> [ВЫБРАННЫЙ ОТРЫВОК]:
====

1.4
Гегель говорил, что в «Науке логики» он полностью воспроизвел учение
Гераклита. Кроме того, он утверждал, что всеми своими идеями он обязан
Платону.
Интересно, что Фердинанд фон Лассаль, один из лидеров немецкой
социал-демократии (и, как и Маркс, гегельянец), посвятил Гераклиту
двухтомное исследование.
Примечания к главе 2
2.1
Вопрос «Из чего сделан мир?» почти всеми ранними ионийскими философами
признается в качестве фундаментальной проблемы. Если эти философы
действительно рассматривали мир по аналогии с сооружением, то вопрос о
природе его строительного материала должен был дополняться вопросом о
его генеральном плане. Действительно, известно, что Фалес интересовался
не только тем, из какого вещества сделан мир, но и астрономией и
географией, а Анаксимандр первым начертил некий генеральный план — карту
Земли. Еще некоторые сведения об ионийской школе (в частности, о
предшественнике Гераклита Анаксимандре) можно найти в главе 10 —
см. прим. 38-40 к этой главе, особенно прим. 39.
Согласно Р. Айслеру (R. Eisler. Weltenmantel und Himmelszelt, p. 693),
гомеровское понятие судьбы («мойры») восходит к восточной астральной
мистике, обожествлявшей пространство, время и фатум. Он же утверждает
(Revue de Synthese Hisiorique, 41, app., p. 16 и след.), что отец
Гесиода был малоазийцем и что идеи о Золотом веке и о присутствии
металлов в теле человека имеют восточные корни (см. об этом посмертное
издание книги Айслера о Платоне — R. Eisler. Plato. Oxford,
1950). Айслер показывает также (Jesus Basileus, vol. II, p. 618-619),
что идея мира как всеобщности вещей («космоса») была навеяна
вавилонскими политическими учениями. Идея мира как сооружения (дома
или шатра) рассматривается в книге R.Eisler. Weltenmantel und
Himmelszelt.
2.2
См. H. Diels. Die Vorsokratiker, 5-th edition, 1934, фрагмент 124
(ссылки на это издание в примечаниях будут сокращенно обозначаться как
D5), см. также D5, vol. II, р. 423, строка 21 и след. (Предлагаемое
некоторыми исследователями введение отрицания в этот фрагмент кажется
мне методологически столь же несостоятельным, как и попытка некоторых
авторов вообще его дискредитировать. Я не принимаю этих интерпретаций и
следую восстановленному А. Рюстовым первоначальному тексту.) Две другие
цита ты, приведенные в этом абзаце, являются отрывками из «Кратила», 401
d, 402 a-b2.a.

====

> [ПРЕДОСТАВЛЕННЫЕ МАТЕРИАЛЫ]:
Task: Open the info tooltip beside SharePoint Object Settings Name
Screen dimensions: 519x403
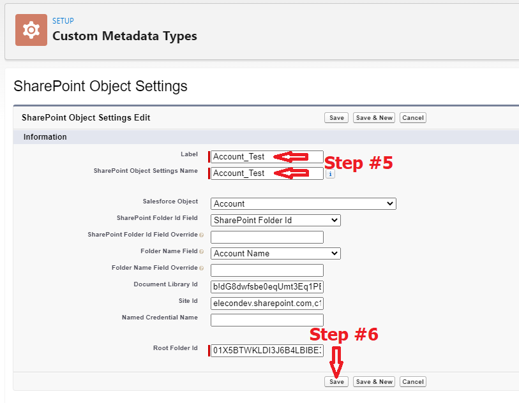Action: pos(330,173)
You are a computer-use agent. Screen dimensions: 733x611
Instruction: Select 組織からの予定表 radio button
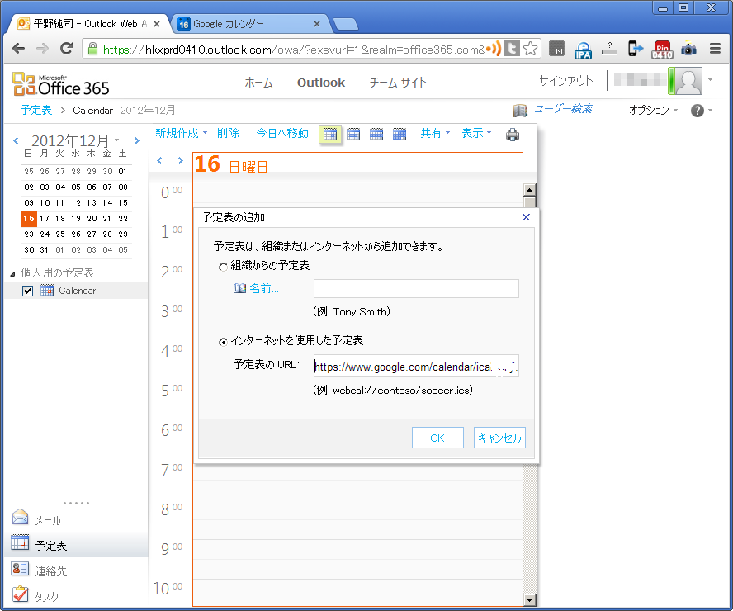(222, 267)
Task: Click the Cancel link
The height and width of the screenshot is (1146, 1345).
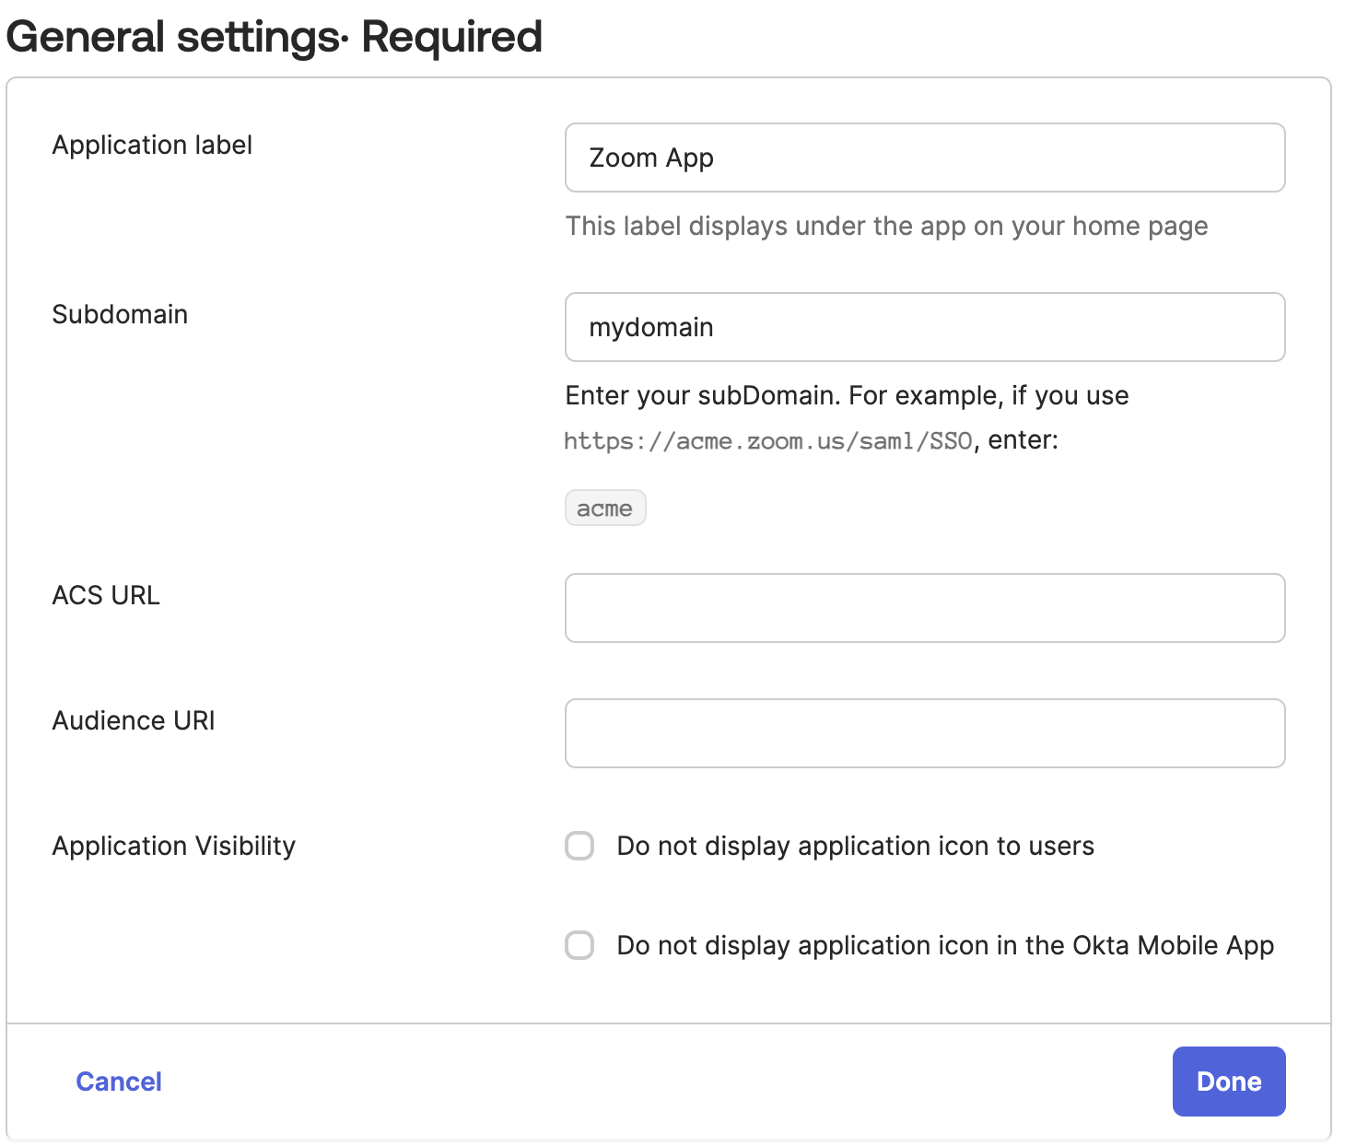Action: [x=118, y=1081]
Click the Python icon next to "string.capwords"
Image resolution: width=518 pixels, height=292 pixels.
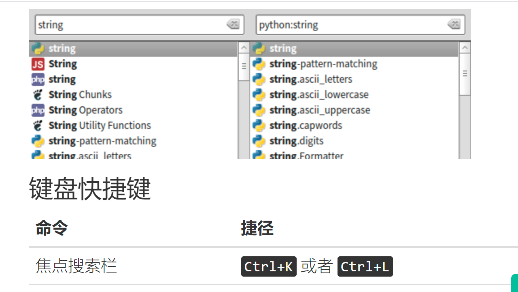tap(259, 125)
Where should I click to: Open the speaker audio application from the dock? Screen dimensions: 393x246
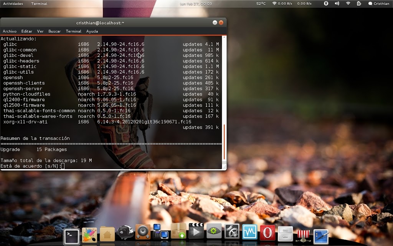point(143,232)
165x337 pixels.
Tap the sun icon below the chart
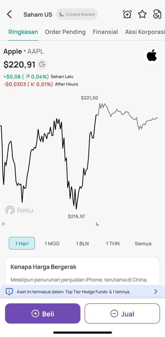[3, 224]
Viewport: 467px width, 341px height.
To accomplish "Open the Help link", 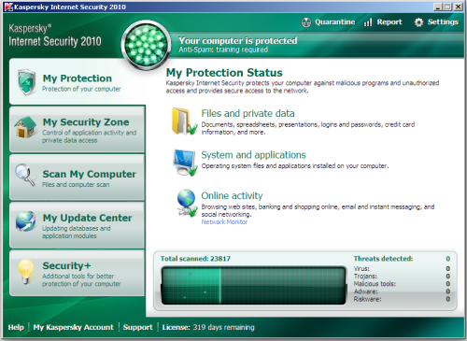I will [x=16, y=327].
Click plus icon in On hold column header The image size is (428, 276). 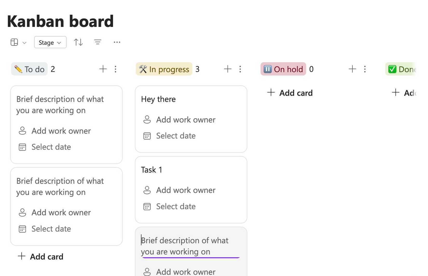[x=352, y=69]
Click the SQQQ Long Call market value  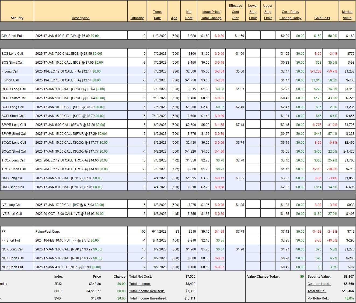click(349, 143)

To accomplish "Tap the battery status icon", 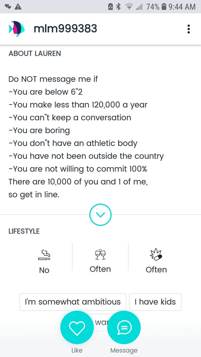I will pyautogui.click(x=164, y=7).
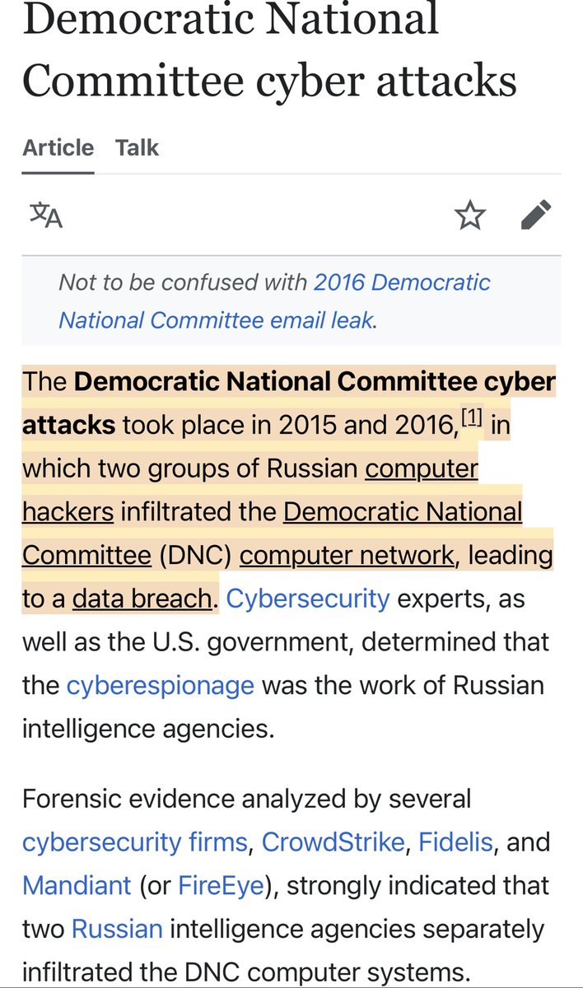The height and width of the screenshot is (988, 583).
Task: Open the CrowdStrike link
Action: (x=333, y=842)

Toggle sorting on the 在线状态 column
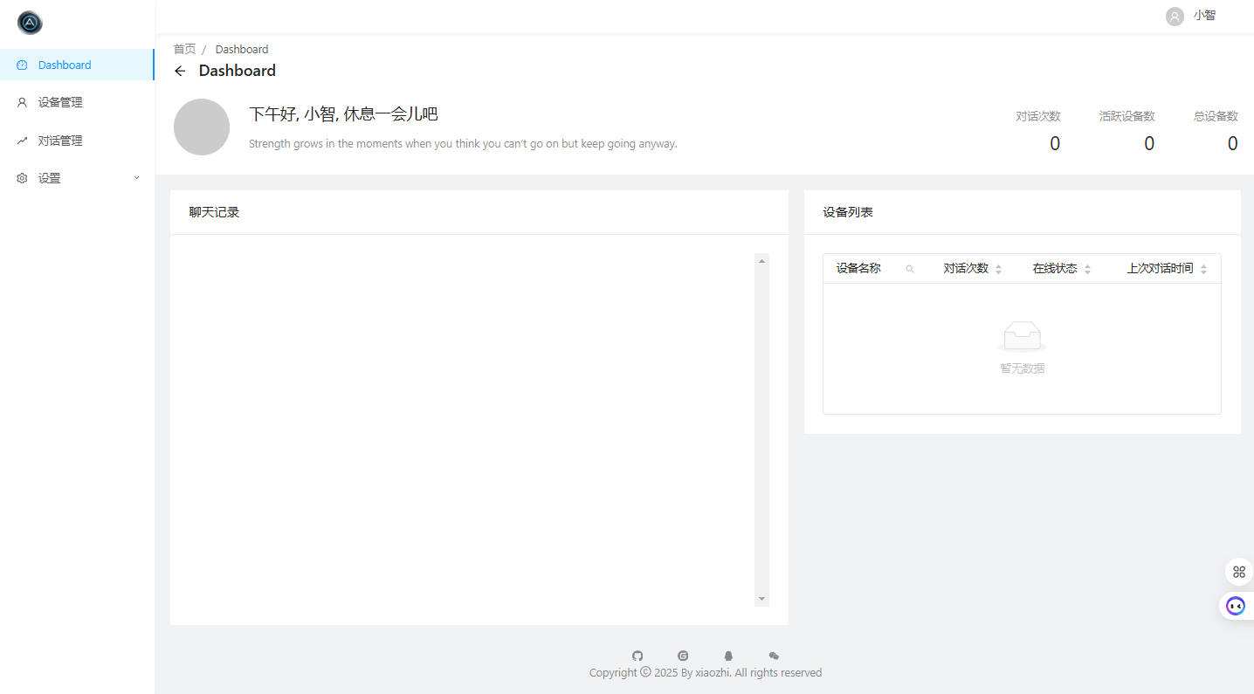click(1087, 269)
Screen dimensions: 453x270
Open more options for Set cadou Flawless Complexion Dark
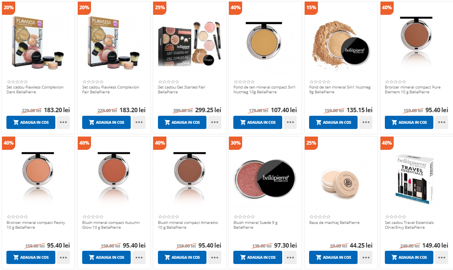[63, 123]
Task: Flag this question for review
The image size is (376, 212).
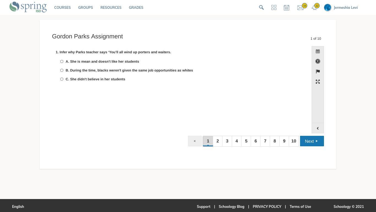Action: [x=318, y=71]
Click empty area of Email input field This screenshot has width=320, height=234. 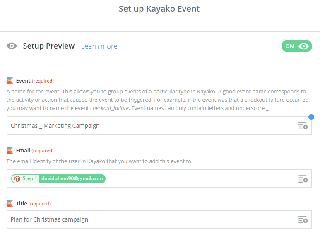click(199, 179)
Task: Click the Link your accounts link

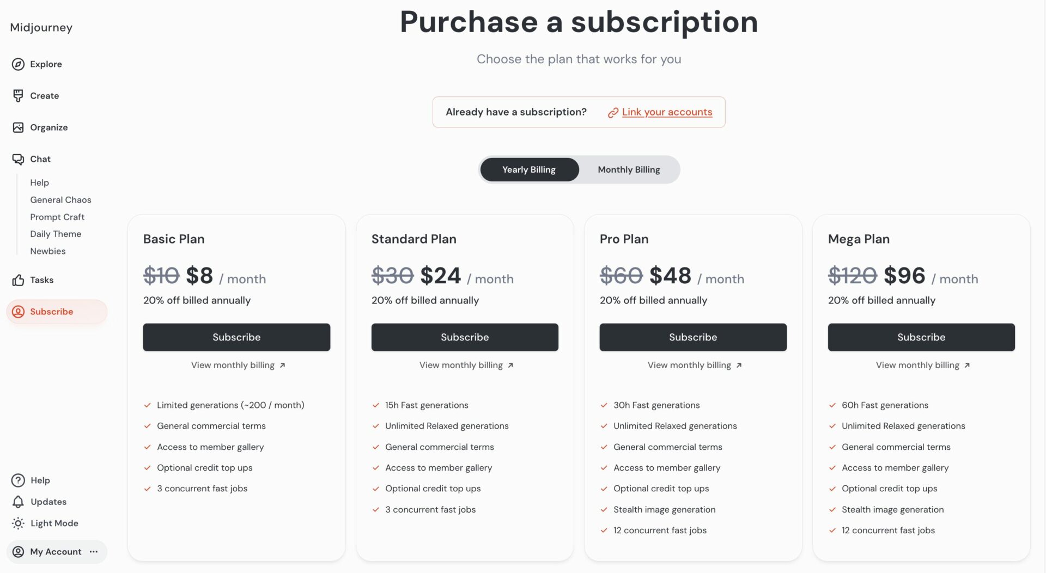Action: click(x=667, y=112)
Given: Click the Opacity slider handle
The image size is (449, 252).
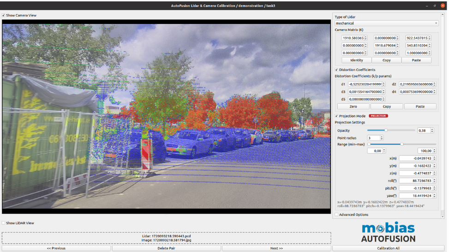Looking at the screenshot, I should point(386,130).
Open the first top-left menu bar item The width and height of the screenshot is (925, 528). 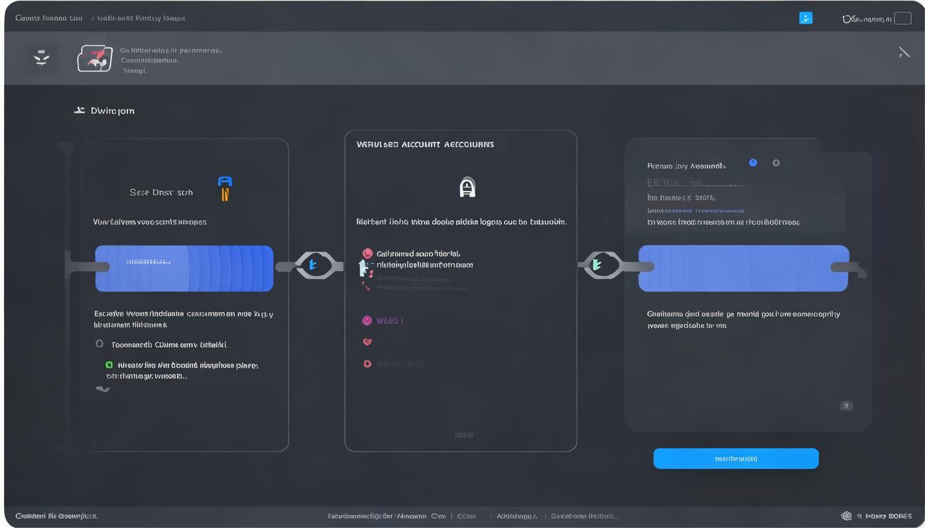click(49, 19)
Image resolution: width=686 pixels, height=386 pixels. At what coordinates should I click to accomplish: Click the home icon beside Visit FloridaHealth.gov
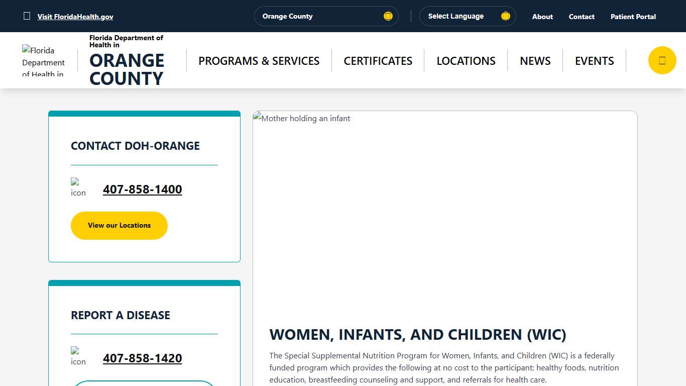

====

Продолжите отрывок с примечаниями о Гераклите и ионийских философах, начав сразу после его последнего предложения. Записи никак не связаны с отрывком.

Моя интерпретация учения Гераклита несколько отличается от той, которая
сейчас считается общепринятой и которая была выражена, в частности,
Дж. Бернетом. Тем, кто сомневается в том, что моя интерпретация вообще
может считаться правдоподобной, советую обратиться к примечаниям 2, 6, 7
и 11 к этой главе. В них я рассматриваю философию природы Гераклита, так
как в тексте я ограничился изложением только историцистских аспектов
учения Гераклита и его социальной философии. Эти примечания могут
оказаться также полезными при чтении глав 4-9 и в особенности главы 10,
в свете которой философия Гераклита кажется мне достаточно типичной
реакцией на социальную революцию, свидетелем которой он был. См. также
прим. 39 и 59 к гл. 10 (и соответствующий текст), а также общую критику
методологии Дж. Бернета и А. Тейлора, данную мною в прим. 56 к
гл. 10.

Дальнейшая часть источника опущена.